■ **ASSIGNMENT**:
In the items below, copy out word for word every line from the one containing "is (530, 696)." down to the one containing "share-friends-label: 分享好友 is", both of those lines included.

■ **DATASET EXCERPTS**:
□ □ □ □ □ □ □

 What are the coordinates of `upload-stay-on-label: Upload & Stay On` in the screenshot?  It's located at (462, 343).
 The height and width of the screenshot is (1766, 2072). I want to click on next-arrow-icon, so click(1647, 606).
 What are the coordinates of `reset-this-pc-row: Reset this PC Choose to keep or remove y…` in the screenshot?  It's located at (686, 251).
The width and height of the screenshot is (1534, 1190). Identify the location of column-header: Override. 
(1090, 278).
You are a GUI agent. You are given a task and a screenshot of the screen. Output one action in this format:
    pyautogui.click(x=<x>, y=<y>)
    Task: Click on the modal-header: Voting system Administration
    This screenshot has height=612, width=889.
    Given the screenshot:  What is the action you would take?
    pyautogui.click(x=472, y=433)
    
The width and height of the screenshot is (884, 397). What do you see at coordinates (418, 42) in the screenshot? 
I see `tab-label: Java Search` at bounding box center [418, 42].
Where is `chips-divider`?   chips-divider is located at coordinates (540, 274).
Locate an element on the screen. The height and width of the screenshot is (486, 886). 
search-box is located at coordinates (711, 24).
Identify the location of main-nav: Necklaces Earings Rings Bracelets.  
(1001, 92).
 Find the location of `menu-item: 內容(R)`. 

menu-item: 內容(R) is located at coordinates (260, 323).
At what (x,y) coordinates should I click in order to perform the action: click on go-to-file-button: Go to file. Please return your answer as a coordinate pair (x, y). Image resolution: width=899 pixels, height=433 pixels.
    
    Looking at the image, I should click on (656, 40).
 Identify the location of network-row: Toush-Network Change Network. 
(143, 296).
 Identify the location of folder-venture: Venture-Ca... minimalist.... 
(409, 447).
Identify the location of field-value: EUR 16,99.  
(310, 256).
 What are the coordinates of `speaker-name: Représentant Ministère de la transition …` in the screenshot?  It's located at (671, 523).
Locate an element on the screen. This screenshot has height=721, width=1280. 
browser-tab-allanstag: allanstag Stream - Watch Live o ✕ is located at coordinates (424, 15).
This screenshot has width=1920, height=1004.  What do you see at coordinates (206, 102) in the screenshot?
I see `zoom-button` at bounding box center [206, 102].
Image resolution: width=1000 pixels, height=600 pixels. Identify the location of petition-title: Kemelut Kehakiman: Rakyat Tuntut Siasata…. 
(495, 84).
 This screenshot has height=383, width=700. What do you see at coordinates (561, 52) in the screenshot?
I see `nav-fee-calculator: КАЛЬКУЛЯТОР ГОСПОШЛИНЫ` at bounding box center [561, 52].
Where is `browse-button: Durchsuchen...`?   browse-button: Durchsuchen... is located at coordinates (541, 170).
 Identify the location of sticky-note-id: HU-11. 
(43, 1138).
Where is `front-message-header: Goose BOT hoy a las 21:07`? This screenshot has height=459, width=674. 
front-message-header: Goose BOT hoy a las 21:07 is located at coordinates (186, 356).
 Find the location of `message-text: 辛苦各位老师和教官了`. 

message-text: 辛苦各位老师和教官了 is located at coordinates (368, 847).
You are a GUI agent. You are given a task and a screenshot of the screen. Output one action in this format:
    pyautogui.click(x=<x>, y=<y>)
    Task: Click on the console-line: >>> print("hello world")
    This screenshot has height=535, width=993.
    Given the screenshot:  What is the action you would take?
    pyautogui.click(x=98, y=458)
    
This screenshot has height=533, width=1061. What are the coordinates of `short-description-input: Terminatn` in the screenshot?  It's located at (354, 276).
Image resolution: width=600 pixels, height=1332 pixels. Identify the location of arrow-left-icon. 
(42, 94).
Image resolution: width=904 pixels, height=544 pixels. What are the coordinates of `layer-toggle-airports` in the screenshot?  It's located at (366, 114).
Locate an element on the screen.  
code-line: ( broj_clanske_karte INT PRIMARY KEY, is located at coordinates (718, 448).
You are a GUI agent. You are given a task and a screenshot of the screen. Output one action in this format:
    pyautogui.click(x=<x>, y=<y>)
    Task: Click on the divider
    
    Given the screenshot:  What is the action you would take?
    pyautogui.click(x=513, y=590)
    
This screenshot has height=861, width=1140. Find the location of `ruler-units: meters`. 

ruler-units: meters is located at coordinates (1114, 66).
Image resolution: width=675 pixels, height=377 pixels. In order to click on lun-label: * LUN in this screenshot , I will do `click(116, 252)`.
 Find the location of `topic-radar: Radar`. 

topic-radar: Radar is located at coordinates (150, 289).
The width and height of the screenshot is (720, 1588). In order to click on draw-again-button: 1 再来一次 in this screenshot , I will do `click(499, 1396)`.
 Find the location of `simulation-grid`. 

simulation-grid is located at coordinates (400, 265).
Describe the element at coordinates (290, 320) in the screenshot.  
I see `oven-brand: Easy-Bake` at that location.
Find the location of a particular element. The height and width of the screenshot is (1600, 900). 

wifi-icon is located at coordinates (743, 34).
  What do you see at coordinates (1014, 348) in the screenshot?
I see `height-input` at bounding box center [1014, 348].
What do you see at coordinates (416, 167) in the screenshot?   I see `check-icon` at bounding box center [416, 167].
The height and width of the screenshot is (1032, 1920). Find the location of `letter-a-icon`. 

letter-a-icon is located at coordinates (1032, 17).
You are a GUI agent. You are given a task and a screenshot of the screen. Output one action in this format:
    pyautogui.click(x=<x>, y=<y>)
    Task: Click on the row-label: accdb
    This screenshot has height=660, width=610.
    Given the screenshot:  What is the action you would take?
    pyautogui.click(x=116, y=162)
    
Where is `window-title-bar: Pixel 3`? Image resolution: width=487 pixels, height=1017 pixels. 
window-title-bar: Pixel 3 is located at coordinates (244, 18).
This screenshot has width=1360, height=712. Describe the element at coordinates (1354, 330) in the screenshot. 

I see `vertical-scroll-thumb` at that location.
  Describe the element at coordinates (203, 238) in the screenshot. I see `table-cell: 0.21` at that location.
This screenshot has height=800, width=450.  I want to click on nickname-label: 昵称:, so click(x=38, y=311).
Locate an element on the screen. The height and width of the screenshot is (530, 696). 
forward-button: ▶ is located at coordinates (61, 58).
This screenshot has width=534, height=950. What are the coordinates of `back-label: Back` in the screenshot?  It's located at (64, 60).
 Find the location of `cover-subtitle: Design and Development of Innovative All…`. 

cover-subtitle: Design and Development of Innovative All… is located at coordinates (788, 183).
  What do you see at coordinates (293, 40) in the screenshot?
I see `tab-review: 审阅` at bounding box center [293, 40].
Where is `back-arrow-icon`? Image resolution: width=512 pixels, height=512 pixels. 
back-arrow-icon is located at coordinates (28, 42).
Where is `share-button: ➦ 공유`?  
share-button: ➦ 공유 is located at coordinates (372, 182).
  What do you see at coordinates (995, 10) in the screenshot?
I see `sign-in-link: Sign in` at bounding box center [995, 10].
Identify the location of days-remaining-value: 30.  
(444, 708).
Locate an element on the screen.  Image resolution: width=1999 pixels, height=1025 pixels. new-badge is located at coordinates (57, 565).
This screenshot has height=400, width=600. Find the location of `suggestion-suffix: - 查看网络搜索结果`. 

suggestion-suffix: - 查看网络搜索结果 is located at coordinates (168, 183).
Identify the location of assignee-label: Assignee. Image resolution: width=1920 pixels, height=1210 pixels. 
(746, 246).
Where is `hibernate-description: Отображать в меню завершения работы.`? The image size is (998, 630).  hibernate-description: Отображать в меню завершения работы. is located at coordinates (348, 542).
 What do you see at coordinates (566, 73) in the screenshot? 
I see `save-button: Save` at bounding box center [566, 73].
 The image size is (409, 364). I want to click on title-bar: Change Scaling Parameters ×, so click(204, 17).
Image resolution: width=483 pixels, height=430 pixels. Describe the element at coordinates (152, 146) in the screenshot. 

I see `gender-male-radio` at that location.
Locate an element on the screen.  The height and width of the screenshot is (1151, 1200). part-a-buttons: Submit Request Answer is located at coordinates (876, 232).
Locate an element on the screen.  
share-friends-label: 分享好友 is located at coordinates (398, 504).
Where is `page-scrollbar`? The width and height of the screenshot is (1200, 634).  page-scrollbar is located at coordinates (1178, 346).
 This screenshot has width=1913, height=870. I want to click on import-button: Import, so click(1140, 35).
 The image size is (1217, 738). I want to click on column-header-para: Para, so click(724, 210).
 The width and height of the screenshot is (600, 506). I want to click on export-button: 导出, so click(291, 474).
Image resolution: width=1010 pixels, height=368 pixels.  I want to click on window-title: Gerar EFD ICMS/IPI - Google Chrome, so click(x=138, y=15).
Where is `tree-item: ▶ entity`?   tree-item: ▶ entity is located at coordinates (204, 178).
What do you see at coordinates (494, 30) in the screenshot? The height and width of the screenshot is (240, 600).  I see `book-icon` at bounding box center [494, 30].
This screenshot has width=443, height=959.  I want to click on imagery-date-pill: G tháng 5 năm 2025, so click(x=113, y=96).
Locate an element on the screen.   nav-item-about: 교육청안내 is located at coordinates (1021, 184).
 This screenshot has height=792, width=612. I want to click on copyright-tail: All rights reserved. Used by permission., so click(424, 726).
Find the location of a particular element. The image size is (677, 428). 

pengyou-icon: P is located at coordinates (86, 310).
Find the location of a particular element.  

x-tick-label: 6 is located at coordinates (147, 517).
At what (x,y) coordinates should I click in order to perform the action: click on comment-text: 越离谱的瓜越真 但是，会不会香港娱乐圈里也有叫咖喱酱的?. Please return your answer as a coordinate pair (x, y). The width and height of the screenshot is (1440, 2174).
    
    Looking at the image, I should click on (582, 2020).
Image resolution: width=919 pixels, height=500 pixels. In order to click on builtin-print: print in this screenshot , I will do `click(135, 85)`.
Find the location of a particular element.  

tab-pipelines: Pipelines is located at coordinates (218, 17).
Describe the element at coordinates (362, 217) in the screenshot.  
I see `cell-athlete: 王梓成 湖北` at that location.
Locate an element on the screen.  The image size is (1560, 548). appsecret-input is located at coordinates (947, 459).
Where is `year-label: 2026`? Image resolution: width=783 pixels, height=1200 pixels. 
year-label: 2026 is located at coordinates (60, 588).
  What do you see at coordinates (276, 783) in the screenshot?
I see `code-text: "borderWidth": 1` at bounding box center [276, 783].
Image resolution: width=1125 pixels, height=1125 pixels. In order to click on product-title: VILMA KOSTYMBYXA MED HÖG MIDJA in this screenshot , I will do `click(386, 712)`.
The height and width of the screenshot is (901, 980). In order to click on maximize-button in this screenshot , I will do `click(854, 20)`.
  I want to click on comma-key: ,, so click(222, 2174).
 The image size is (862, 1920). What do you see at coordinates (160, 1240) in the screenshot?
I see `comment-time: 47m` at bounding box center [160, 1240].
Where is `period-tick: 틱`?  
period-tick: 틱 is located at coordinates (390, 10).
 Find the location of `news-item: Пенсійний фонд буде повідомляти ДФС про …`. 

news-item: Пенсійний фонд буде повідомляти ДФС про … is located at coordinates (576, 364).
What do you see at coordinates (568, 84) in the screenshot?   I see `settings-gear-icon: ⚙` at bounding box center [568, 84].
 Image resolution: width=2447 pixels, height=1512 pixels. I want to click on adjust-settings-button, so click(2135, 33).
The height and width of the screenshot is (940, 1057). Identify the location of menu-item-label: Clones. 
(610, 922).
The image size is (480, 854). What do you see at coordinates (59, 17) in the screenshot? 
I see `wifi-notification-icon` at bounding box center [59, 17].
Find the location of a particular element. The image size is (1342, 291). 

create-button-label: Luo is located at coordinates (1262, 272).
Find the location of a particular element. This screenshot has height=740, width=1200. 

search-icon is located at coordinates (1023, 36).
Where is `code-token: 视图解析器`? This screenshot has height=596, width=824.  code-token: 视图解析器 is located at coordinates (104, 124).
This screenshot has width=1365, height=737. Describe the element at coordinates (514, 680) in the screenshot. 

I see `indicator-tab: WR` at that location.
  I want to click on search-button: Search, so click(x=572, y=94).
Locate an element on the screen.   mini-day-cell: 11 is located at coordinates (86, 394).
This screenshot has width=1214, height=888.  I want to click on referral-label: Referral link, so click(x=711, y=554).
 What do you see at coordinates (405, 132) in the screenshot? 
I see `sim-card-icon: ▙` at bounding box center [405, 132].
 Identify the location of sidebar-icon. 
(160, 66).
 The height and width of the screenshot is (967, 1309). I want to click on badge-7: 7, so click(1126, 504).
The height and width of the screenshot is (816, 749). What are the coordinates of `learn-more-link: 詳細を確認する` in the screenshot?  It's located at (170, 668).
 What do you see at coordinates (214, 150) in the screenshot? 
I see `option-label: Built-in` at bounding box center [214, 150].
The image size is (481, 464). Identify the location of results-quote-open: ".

□ □ □ □ □ □ □

■ **SOLUTION**:
Locate an element on the screen. The height and width of the screenshot is (530, 696). 
forward-button: ▶ is located at coordinates (61, 58).
This screenshot has width=534, height=950. What are the coordinates of `back-label: Back` in the screenshot?  It's located at (64, 60).
 Find the location of `cover-subtitle: Design and Development of Innovative All…`. 

cover-subtitle: Design and Development of Innovative All… is located at coordinates (788, 183).
  What do you see at coordinates (293, 40) in the screenshot?
I see `tab-review: 审阅` at bounding box center [293, 40].
Where is `back-arrow-icon`? Image resolution: width=512 pixels, height=512 pixels. 
back-arrow-icon is located at coordinates (28, 42).
Where is `share-button: ➦ 공유`?  
share-button: ➦ 공유 is located at coordinates (372, 182).
  What do you see at coordinates (995, 10) in the screenshot?
I see `sign-in-link: Sign in` at bounding box center [995, 10].
Identify the location of days-remaining-value: 30.  
(444, 708).
Locate an element on the screen.  Image resolution: width=1999 pixels, height=1025 pixels. new-badge is located at coordinates (57, 565).
This screenshot has height=400, width=600. Find the location of `suggestion-suffix: - 查看网络搜索结果`. 

suggestion-suffix: - 查看网络搜索结果 is located at coordinates (168, 183).
Identify the location of assignee-label: Assignee. Image resolution: width=1920 pixels, height=1210 pixels. 
(746, 246).
Where is `hibernate-description: Отображать в меню завершения работы.`? The image size is (998, 630).  hibernate-description: Отображать в меню завершения работы. is located at coordinates (348, 542).
 What do you see at coordinates (566, 73) in the screenshot? 
I see `save-button: Save` at bounding box center [566, 73].
 The image size is (409, 364). I want to click on title-bar: Change Scaling Parameters ×, so click(204, 17).
Image resolution: width=483 pixels, height=430 pixels. Describe the element at coordinates (152, 146) in the screenshot. 

I see `gender-male-radio` at that location.
Locate an element on the screen.  The height and width of the screenshot is (1151, 1200). part-a-buttons: Submit Request Answer is located at coordinates (876, 232).
Locate an element on the screen.  
share-friends-label: 分享好友 is located at coordinates (398, 504).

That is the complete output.